Dismissed
Top court rejects Padilla torture lawsuit appeal
The Supreme Court on Monday rejected an appeal by a citizen who said he had been tortured at a military jail in South Carolina and who sought to hold former Defense Secretary Donald Rumsfeld and other officials accountable.
The justices let stand a U.S. appeals court ruling that dismissed the lawsuit by Jose Padilla on the grounds his allegations lacked merit. The appeals court said he had no right to sue for the alleged constitutional violations and the judiciary could not review such sensitive military decisions.
Padilla, a former Chicago gang member and a Muslim convert turned al Qaeda recruit who had been convicted on terrorism charges, sued a number of U.S. military and Defense Department officials, including Rumsfeld.
In the lawsuit Padilla sought a declaration that his designation as an enemy combatant, his military detention and his treatment in custody were unconstitutional. He had been held in the military prison from June 2002 until January 2006.
Attorneys for the American Civil Liberties Union, which represented Padilla, appealed to the Supreme Court.
They said the case posed the single question of whether federal officials responsible for the alleged torture of a U.S. citizen on U.S. soil may be sued for damages under the Constitution.
Before the Supreme Court ruling, Ben Wizner, the main ACLU attorney in the case, said allowing the appeals court ruling to stand would give government officials a blank check to commit abuse in the name of national security.

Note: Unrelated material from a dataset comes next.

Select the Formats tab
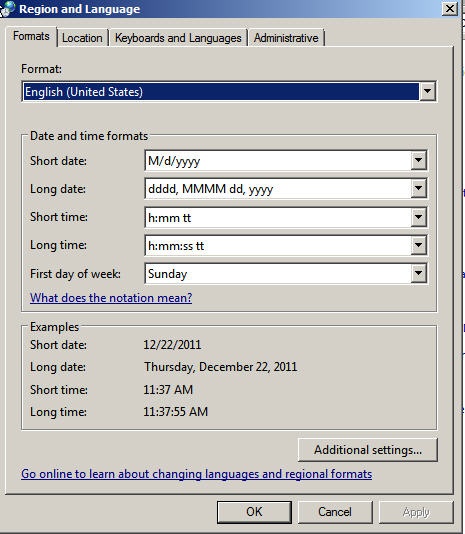465x534 pixels. pyautogui.click(x=31, y=36)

Padilla was taken into custody in Chicago in May 2002 after arriving at O'Hare International Airport from Pakistan via Switzerland.
Declared enemy combatant
Then-Attorney General John Ashcroft said at the time Padilla was suspected of plotting to detonate a radioactive "dirty bomb" in a U.S. city, but Padilla never was charged with planning such an attack.

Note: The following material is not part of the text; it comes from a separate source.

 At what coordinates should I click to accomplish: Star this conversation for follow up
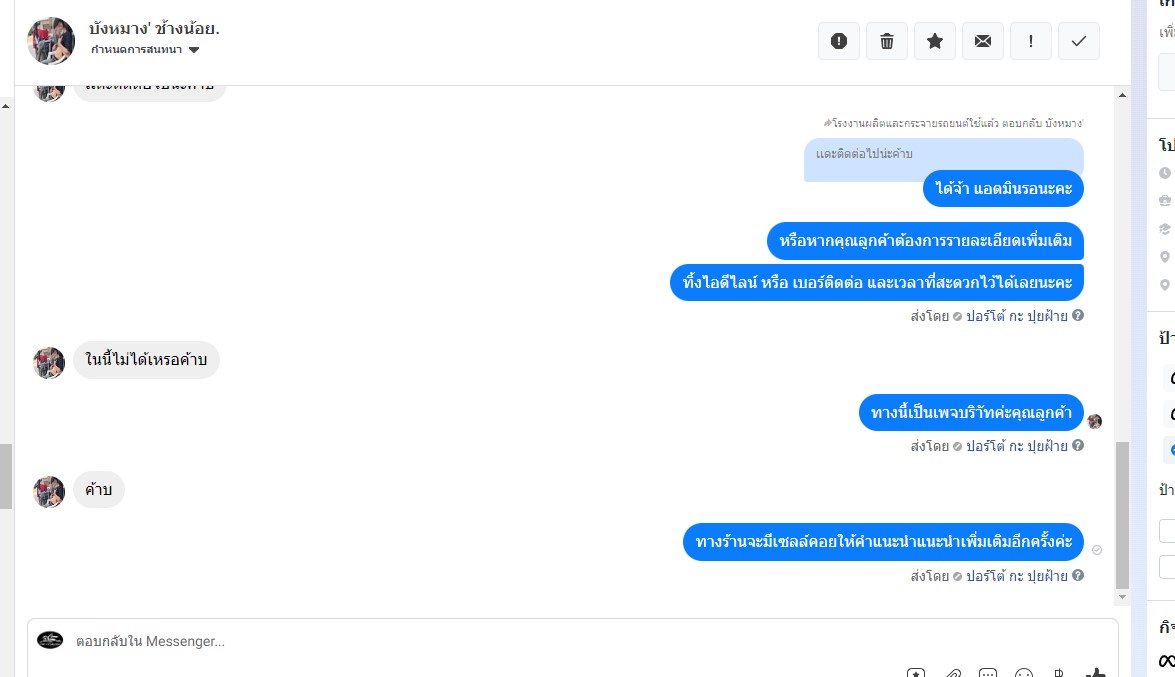pyautogui.click(x=934, y=41)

Then-President George W. Bush declared Padilla an enemy combatant a month later, saying he possessed valuable intelligence about al Qaeda.
Padilla was taken to a Navy jail in South Carolina, where he said he was held in isolation, shackled for hours in excruciating positions and subjected to prolonged periods of constant light and then complete darkness.
A federal judge in South Carolina dismissed Padilla's lawsuit and the U.S. Court of Appeals for the Fourth Circuit agreed. It said courts were not the proper forum for Padilla's objections to policies adopted by the U.S. government and Congress that resulted in his detention and interrogation.
Attorneys representing Rumsfeld and five other former Defense Department and military officials opposed the appeal and said further Supreme Court review of the case was unwarranted.
"Settled law clearly shields military officials from personal liability for their execution of the president's and Congress's war powers, as well as more broadly for implementation of military policies and operations," their main lawyer, Richard Klingler, wrote in a brief filed with the court.
Last month, a U.S. appeals court based in California dismissed a similar lawsuit by Padilla. He sought to hold former U.S. Justice Department lawyer John Yoo responsible for helping formulate policies that led to Padilla's alleged torture.
Padilla was convicted in 2007 in a U.S. court in Miami on charges of conspiracy to murder, kidnap and maim people abroad, conspiracy to provide material support for terrorism and providing material support for terrorism.
Padilla is being held in a federal prison in Colorado. He has been awaiting resentencing after a federal appeals court ruled his 17-year prison sentence was too lenient.
The Supreme Court turned down the appeal without comment.
The Supreme Court case is Estela Lebron and Jose Padilla v. Donald Rumsfeld, No. 11-1277.